Самой страшной пыткой становились моменты, когда она вдруг замечала на улице в людском потоке шапку золотистых волос и чувствовала, как город исчезает и устанавливается напряженная тишина, и она медлила, на долю секунды откладывая тот миг, когда бросится к нему и обнимет, но миг проходил, и перед ней возникало незнакомое, ничего не значащее лицо. Оно удалялось, а она продолжала стоять на месте, не желая сделать следующий шаг, не имея сил жить дальше. Она старалась избегать таких моментов, она запрещала себе смотреть и ходила, опустив голову, глядя только под ноги. Но это ей не удавалось, помимо воли ее глаза выхватывали из толпы каждую вспышку золота.

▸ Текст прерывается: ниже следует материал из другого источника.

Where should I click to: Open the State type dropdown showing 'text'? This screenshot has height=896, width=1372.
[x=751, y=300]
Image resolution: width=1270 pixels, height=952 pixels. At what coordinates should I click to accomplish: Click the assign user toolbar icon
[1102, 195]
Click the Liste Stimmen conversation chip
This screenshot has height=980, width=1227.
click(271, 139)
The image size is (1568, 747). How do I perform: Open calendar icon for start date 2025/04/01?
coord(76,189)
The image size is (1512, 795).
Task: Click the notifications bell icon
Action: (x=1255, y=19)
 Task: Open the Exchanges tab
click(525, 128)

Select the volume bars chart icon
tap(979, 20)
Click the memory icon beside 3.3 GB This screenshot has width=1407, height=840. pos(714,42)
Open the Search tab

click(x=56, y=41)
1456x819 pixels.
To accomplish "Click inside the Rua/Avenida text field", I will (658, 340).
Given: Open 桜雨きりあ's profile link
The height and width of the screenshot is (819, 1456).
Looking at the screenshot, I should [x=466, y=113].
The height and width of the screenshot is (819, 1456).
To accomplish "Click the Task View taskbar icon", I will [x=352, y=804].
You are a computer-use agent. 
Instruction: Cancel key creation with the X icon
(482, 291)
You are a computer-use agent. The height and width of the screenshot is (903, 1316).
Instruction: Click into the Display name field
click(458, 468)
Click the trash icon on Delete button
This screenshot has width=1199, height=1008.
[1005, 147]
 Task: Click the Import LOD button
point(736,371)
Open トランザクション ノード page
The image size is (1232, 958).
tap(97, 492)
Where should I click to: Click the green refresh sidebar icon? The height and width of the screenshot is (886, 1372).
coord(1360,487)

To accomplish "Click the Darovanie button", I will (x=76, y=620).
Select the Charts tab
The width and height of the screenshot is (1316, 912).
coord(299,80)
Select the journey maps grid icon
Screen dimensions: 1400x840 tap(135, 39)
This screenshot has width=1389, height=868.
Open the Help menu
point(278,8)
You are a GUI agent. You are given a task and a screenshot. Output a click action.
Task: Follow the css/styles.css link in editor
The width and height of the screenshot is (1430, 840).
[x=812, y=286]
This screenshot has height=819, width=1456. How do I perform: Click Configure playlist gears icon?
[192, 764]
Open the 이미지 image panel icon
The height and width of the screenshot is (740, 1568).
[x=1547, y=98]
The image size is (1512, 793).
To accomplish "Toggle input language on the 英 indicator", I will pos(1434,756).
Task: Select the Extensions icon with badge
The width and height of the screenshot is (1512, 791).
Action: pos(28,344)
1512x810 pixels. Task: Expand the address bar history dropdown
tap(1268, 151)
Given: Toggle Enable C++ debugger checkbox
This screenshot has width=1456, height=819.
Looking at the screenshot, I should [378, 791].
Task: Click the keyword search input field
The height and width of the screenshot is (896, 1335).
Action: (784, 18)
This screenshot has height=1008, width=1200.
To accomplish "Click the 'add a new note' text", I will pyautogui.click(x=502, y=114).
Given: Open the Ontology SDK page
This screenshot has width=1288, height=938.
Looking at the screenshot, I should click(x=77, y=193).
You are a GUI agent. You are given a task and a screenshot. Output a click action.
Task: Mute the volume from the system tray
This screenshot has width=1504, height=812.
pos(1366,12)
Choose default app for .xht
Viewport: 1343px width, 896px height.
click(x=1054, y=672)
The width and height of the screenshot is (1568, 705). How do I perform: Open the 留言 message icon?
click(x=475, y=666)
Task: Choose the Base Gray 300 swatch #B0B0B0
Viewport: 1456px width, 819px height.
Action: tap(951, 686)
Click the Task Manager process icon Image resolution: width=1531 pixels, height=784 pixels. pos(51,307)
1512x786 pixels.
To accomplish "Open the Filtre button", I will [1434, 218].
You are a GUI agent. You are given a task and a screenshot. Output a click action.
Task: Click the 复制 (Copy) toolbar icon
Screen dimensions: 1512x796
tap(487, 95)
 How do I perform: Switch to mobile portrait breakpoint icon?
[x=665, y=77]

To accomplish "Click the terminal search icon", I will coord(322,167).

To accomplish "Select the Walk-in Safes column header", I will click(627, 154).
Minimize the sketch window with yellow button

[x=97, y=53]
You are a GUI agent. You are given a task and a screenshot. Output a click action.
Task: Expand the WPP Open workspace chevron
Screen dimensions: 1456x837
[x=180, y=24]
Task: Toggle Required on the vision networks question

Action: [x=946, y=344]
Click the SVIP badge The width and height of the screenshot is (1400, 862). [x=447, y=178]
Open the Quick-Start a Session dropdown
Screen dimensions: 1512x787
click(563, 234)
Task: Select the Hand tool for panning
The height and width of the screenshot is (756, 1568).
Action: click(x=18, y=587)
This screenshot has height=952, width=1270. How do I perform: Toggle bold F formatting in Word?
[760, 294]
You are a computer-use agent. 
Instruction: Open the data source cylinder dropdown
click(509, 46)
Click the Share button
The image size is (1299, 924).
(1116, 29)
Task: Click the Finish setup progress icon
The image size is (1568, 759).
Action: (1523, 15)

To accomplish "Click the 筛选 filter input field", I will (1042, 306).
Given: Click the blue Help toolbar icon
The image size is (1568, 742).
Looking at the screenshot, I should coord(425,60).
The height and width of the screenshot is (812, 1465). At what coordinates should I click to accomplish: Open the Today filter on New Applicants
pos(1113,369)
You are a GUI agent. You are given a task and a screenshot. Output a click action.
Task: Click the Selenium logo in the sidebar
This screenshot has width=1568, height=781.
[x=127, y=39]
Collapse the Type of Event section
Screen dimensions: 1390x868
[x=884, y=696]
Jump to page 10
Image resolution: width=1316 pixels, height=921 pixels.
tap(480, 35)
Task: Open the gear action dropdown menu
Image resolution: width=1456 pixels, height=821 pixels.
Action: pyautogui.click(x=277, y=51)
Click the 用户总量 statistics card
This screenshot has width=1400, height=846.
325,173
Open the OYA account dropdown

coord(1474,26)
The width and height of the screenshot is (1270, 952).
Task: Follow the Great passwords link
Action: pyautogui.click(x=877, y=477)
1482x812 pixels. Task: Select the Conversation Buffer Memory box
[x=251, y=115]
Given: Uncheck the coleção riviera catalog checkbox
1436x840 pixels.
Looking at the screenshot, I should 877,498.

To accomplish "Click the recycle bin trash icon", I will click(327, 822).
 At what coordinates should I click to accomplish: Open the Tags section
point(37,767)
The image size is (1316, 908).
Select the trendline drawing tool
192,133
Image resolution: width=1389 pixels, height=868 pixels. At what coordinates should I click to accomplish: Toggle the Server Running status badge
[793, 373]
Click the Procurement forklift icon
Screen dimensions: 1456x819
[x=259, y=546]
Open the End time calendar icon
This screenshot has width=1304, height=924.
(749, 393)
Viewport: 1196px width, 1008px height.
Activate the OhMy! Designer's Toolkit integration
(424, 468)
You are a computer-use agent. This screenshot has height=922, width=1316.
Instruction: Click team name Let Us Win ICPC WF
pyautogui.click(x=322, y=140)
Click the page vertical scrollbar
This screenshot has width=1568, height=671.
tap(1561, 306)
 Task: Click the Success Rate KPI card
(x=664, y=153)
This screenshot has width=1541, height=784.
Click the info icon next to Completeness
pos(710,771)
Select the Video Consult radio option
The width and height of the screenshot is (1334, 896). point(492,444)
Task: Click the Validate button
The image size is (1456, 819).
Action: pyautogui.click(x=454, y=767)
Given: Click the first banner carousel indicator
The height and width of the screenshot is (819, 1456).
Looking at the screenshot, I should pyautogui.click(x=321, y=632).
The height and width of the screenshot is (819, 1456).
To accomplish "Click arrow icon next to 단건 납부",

Она не опускала штор на окнах своего кабинета, помня о его обещании, думая только об одном: если ты следишь за мной, где бы ты ни был… На уровне ее окон поблизости не было других зданий, но она всматривалась в дальние башни, спрашивая себя, в каком окне его наблюдательный пункт, какой новый прибор из лучей и линз он изобрел для того, чтобы из какого-нибудь далекого небоскреба за несколько кварталов или за целую милю от нее фиксировать каждое ее движение. Она сидела за своим столом, не зашторив окна, и думала: «Просто чтобы знать, что ты видишь меня, даже если я никогда тебя не увижу».
Вспомнив это теперь в темноте кабинета, она вскочила и включила свет.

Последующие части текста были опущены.